_SHORT EXERCISE_
Rewrite every line of the items below as a numbered list, skipping any blank lines.

(Dataset rows)
- - - -

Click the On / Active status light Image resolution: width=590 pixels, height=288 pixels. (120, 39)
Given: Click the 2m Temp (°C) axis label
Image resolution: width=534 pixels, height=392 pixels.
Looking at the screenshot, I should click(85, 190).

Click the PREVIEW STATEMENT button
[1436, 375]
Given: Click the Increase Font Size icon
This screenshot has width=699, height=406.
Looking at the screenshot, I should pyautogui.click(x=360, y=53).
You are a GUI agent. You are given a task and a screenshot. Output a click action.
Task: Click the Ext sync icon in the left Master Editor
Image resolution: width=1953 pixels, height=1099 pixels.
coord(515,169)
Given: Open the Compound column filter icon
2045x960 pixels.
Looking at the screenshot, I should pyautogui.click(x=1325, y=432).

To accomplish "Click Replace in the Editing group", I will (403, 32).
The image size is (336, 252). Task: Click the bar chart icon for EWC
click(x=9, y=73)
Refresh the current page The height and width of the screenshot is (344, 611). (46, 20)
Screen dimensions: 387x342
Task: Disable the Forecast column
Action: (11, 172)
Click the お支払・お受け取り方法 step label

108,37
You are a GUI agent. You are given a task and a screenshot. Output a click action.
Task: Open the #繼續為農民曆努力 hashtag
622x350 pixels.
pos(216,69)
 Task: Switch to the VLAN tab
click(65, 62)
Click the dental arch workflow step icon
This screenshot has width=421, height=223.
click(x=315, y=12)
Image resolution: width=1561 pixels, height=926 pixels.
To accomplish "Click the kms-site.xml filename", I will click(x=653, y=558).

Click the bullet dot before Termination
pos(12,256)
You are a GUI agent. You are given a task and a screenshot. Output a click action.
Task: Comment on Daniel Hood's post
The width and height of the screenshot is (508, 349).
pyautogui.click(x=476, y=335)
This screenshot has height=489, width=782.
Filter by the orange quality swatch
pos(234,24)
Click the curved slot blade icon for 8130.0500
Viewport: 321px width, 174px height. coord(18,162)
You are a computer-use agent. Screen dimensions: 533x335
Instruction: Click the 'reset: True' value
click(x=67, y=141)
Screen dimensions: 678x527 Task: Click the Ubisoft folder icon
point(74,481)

- - - -

_FULL SOLUTION_
1. Click the On / Active status light Image resolution: width=590 pixels, height=288 pixels. (120, 39)
2. Given: Click the 2m Temp (°C) axis label
3. Image resolution: width=534 pixels, height=392 pixels.
4. Looking at the screenshot, I should click(85, 190).
5. Click the PREVIEW STATEMENT button
6. [1436, 375]
7. Given: Click the Increase Font Size icon
8. This screenshot has width=699, height=406.
9. Looking at the screenshot, I should pyautogui.click(x=360, y=53).
10. You are a GUI agent. You are given a task and a screenshot. Output a click action.
11. Task: Click the Ext sync icon in the left Master Editor
12. Image resolution: width=1953 pixels, height=1099 pixels.
13. coord(515,169)
14. Given: Open the Compound column filter icon
15. 2045x960 pixels.
16. Looking at the screenshot, I should pyautogui.click(x=1325, y=432).
17. To accomplish "Click Replace in the Editing group", I will (403, 32).
18. The image size is (336, 252). Task: Click the bar chart icon for EWC
19. click(x=9, y=73)
20. Refresh the current page The height and width of the screenshot is (344, 611). (46, 20)
21. Screen dimensions: 387x342
22. Task: Disable the Forecast column
23. Action: (11, 172)
24. Click the お支払・お受け取り方法 step label
25. 108,37
26. You are a GUI agent. You are given a task and a screenshot. Output a click action.
27. Task: Open the #繼續為農民曆努力 hashtag
28. 622x350 pixels.
29. pos(216,69)
30.  Task: Switch to the VLAN tab
31. click(65, 62)
32. Click the dental arch workflow step icon
33. This screenshot has width=421, height=223.
34. click(x=315, y=12)
35. Image resolution: width=1561 pixels, height=926 pixels.
36. To accomplish "Click the kms-site.xml filename", I will click(x=653, y=558).
37. Click the bullet dot before Termination
38. pos(12,256)
39. You are a GUI agent. You are given a task and a screenshot. Output a click action.
40. Task: Comment on Daniel Hood's post
41. The width and height of the screenshot is (508, 349).
42. pyautogui.click(x=476, y=335)
43. This screenshot has height=489, width=782.
44. Filter by the orange quality swatch
45. pos(234,24)
46. Click the curved slot blade icon for 8130.0500
47. Viewport: 321px width, 174px height. coord(18,162)
48. You are a computer-use agent. Screen dimensions: 533x335
49. Instruction: Click the 'reset: True' value
50. click(x=67, y=141)
51. Screen dimensions: 678x527 Task: Click the Ubisoft folder icon
52. point(74,481)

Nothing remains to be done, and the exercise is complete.